O presente relatório analisa a evolução do comércio exterior da União Europeia (UE) relativamente ao código aduaneiro 2607 — Minérios de chumbo e seus concentrados — no período compreendido entre 2015 e 2025. Trata-se de uma matéria-prima estratégica para a indústria metalúrgica europeia, com aplicações fundamentais na produção de baterias, ligas metálicas e materiais de proteção contra radiação. Os dados abrangem exclusivamente o comércio extra-UE, com frequência anual e períodos incompletos já excluídos, conforme disponível no Painel de Comércio da UE.

Ao longo da última década, o comércio europeu de minério de chumbo sofreu uma profunda reconfiguração.
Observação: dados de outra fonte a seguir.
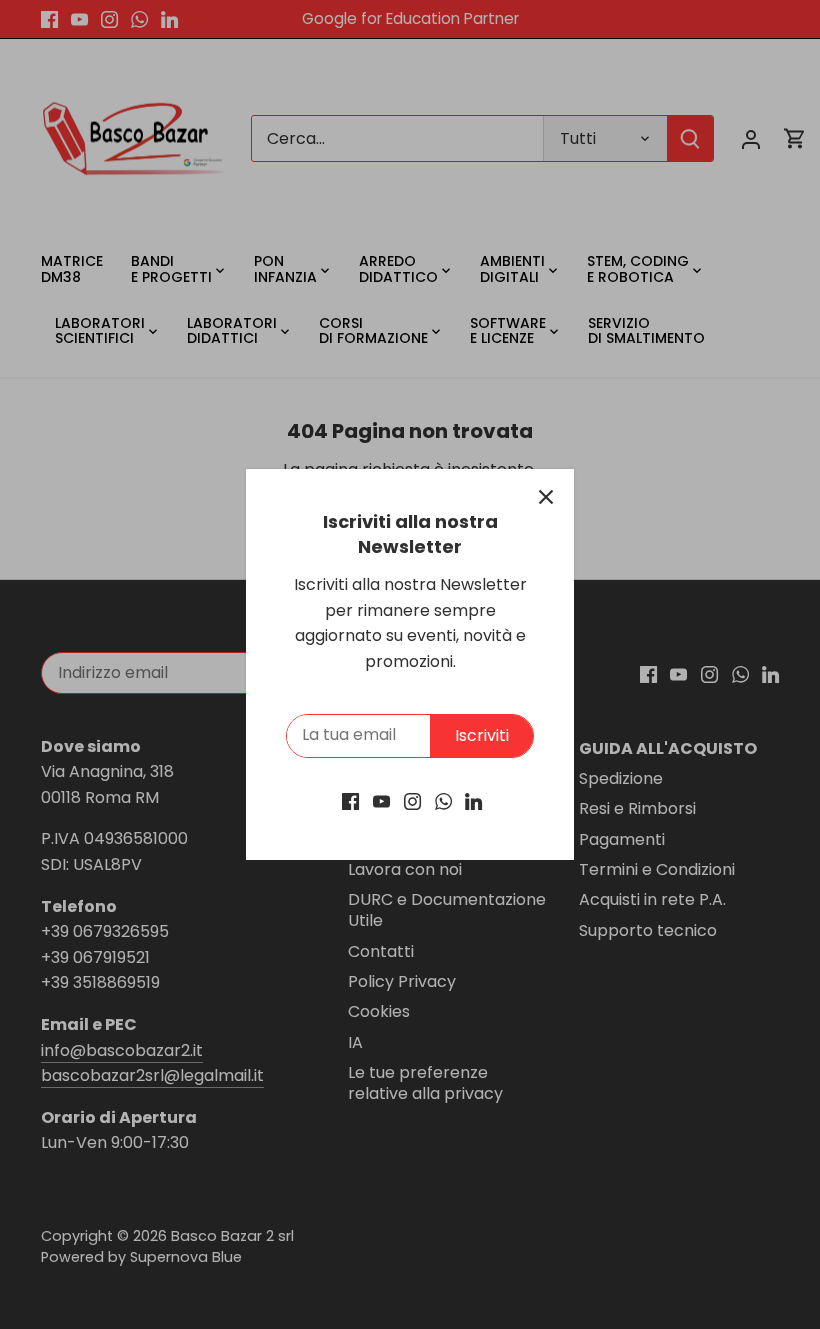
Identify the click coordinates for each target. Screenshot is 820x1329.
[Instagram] (412, 801)
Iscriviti (482, 735)
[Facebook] (350, 801)
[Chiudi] (546, 497)
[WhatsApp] (443, 801)
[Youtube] (381, 801)
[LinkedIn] (473, 801)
Os volumes transacionados — tanto em importação como em exportação — registaram quedas acentuadas, mas as receitas por tonelada subiram de forma expressiva, refletindo a valorização global deste minério num contexto de transição energética e restrições ambientais. Paralelamente, a geografia dos fornecedores deslocou-se significativamente para a América Latina, enquanto a UE manteve uma posição líquida de importador, com uma dependência importadora que, apesar de elevada, apresentou uma trajetória descendente.

O relatório estrutura-se em três eixos analíticos principais. O primeiro examina a contração dos volumes face à valorização dos preços. O segundo destrincha a reconfiguração geográfica dos parceiros comerciais. O terceiro avalia o contexto produtivo europeu e os indicadores de autossuficiência e vulnerabilidade do bloco.


1. A crise de volumes e a valorização dos preços: uma economia a reorganizar-se

1.1. As importações europeias de minério de chumbo recuaram 44,9% em volume entre 2015 e 2025

O volume de minério de chumbo importado pela UE de países terceiros caiu de 382 573 toneladas em 2015 para 210 927 toneladas em 2025, uma redução de 44,9%. O valor mínimo registou-se em 190 374 toneladas, enquanto o máximo atingiu 385 789 toneladas. Esta quebra expressiva reflete tanto a redução da capacidade de extração nos países fornecedores tradicionais como a crescente concorrência de outras regiões consumidoras, nomeadamente da Ásia. Os dados estão disponíveis na visão geral do comércio.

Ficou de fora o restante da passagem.